▸ **Directions for this task**: Leave out the images and output the records word for word.

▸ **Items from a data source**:
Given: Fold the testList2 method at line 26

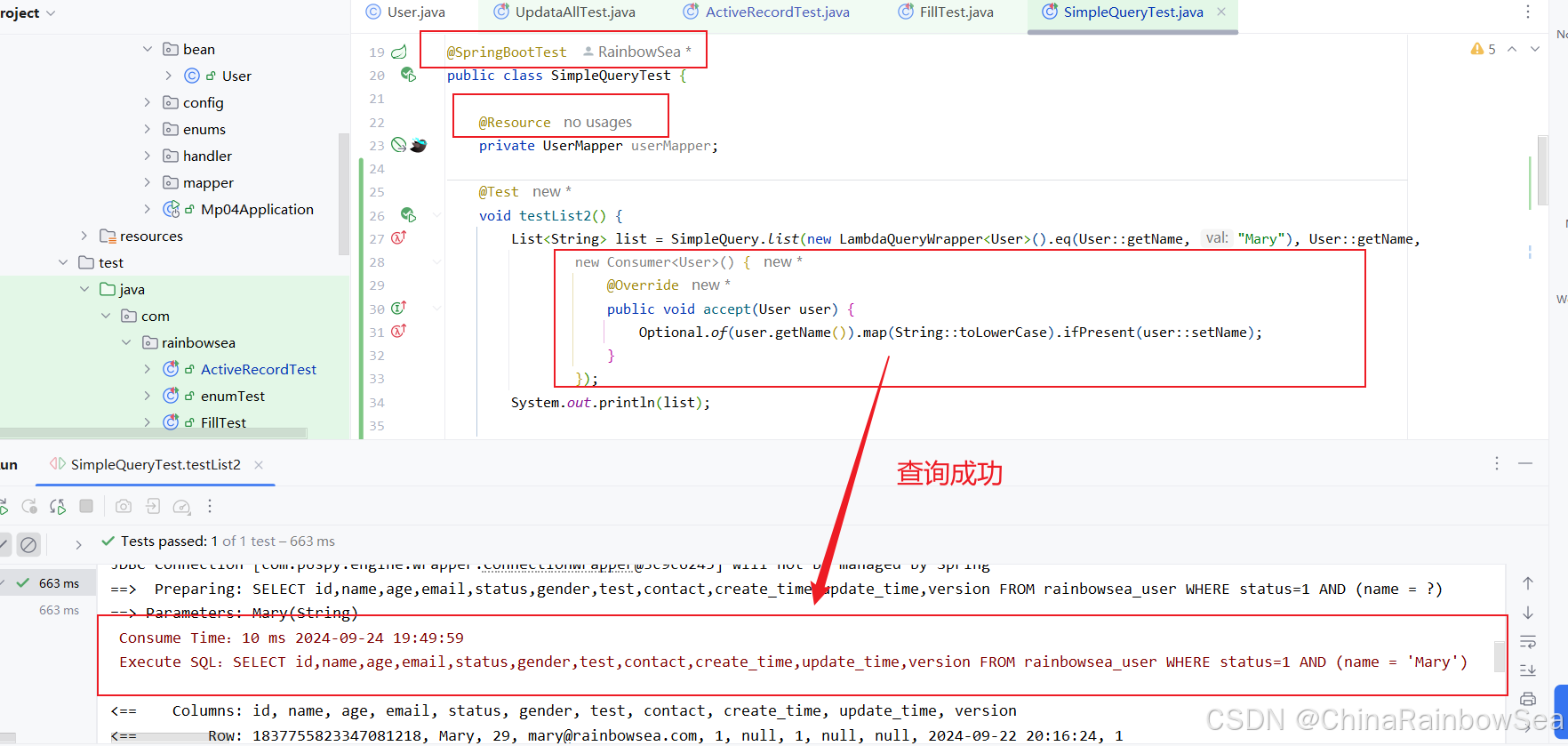Looking at the screenshot, I should coord(436,215).
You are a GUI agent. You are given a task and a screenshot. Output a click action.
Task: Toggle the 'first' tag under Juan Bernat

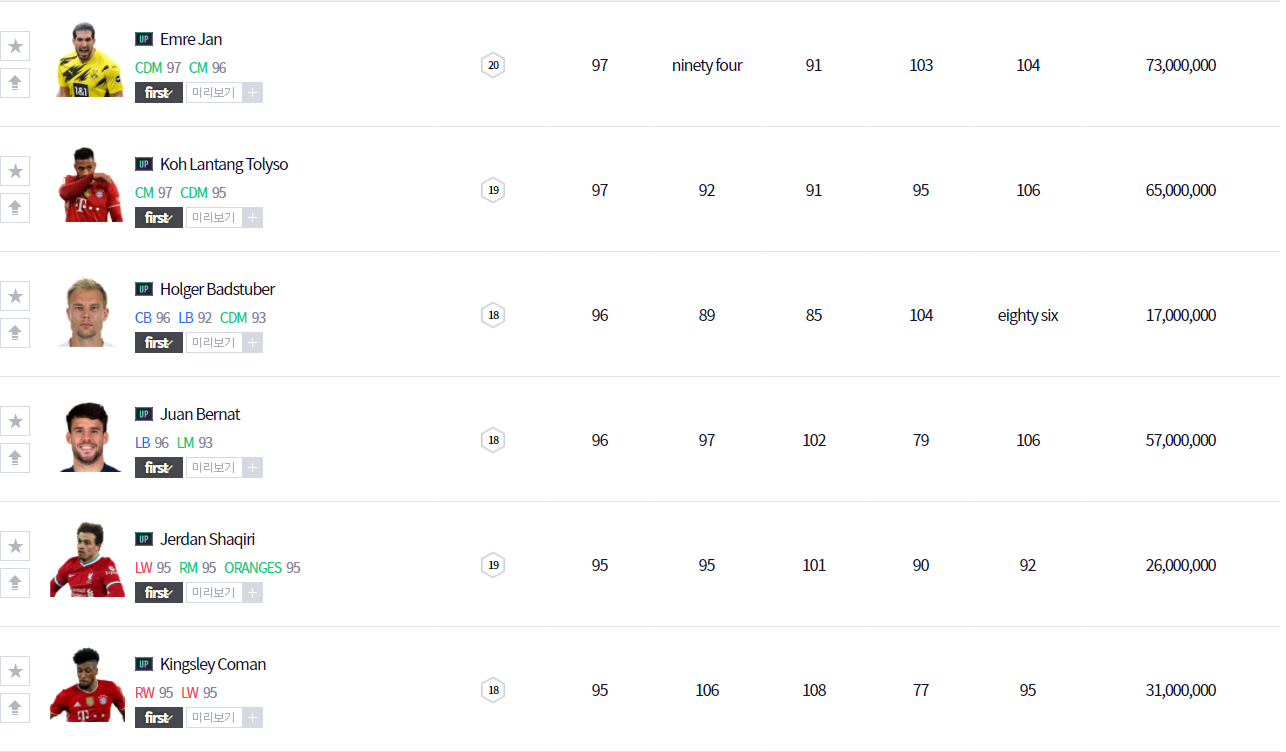(x=158, y=468)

▸ **Solution to the problem**:
Given: Fold the testList2 method at line 26

Looking at the screenshot, I should coord(436,215).
You are a GUI agent. You are given a task and a screenshot. Output a click action.
Task: Toggle the 'first' tag under Juan Bernat

(x=158, y=468)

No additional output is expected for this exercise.